ENCINITAS — Five years ago when Dustin Atlas was set to graduate from San Dieguito High School Academy, the school foundation was fundraising for its yet-to-be-completed performing arts center. The description of the new center intrigued him.
“It was described as a new theater that could be rearranged for different types of seating and events,” said Atlas, who graduated from SDA in 2010. “In a lot of ways, that idea stuck with me, the idea that a theater could be manipulated by actors and the audience. It was influential with this thesis.”
“This thesis” Atlas referred to was his final project at The Cooper Union’s prestigious Irwin S. Chanin School of Architecture, one of the nation’s top architecture schools, from which Atlas is set to graduate this month with his Bachelor’s of Architecture, a five-year program at Cooper.
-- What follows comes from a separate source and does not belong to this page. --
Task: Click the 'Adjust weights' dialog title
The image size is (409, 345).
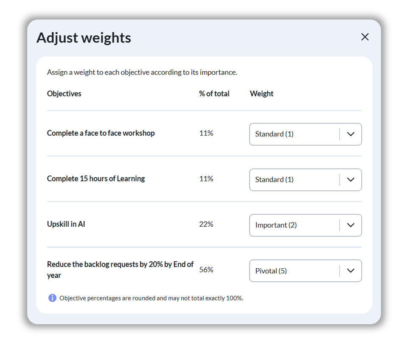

For Atlas’ thesis, he took a turn reinventing the concept of a performing arts center, taking inspiration from New York’s fire escapes to create a performing arts center where the seating is suspended from surrounding buildings, much like the ubiquitous metal staircases that populate New York City.
He designed his theater to sit atop the grounds of New York’s old Miners Bowery Theater, which was torn down in 1922 after a huge fire. News reports at the time described how hundreds of people gathered on nearby fire escapes to watch the fire, essentially inverting the theater experience.
“The fire escape literally became the stage for the drama,” Atlas said. “I wanted to commemorate that moment in time, as well as pay homage to fire escapes,” which he said were necessary at the time because theaters were lit by candle, creating a major fire hazard.
“I’ve always been fascinated by fire escapes in the city, because in California we don’t have those,” Atlas said. “You see them everywhere here, and they memorialize a specific time in the history of New York when they were needed and all added to the facade. In contemporary times some ignore them and don’t consider them to be real architecture, but they are prevalent in the way we see the city.”
Atlas said despite his academic performance (he aced his thesis and classes) and love of architecture, he’s likely not going to pursue architecture as a career. He will spend the next year teaching English in Israel before deciding on a career path.
“I am very passionate about set design and the theater’s relationship to architecture, and I also love teaching,” Atlas said. “I think there is a way to combine those passions, but I am not entirely sure that architecture with a capital “A” is the right pathway.”
Atlas continues to keep in touch with friends and family in Encinitas. When told about the Intrepid Theatre Company’s proposal to build a performing arts center in the Encinitas Ranch Town Center, he offered his thoughts.
“I think it is so important for the theater to be engaged with the community and the city, and to have architecture that is open or welcoming that it invites people who maybe aren’t inclined to going to the theater,” Atlas said.
“What I have discovered is that a city is a theater in itself, and that (the project) can remind us that we are all sort of connected to each other and the art, and through that we can connect our community, which is a powerful message that can be conveyed architecturally.”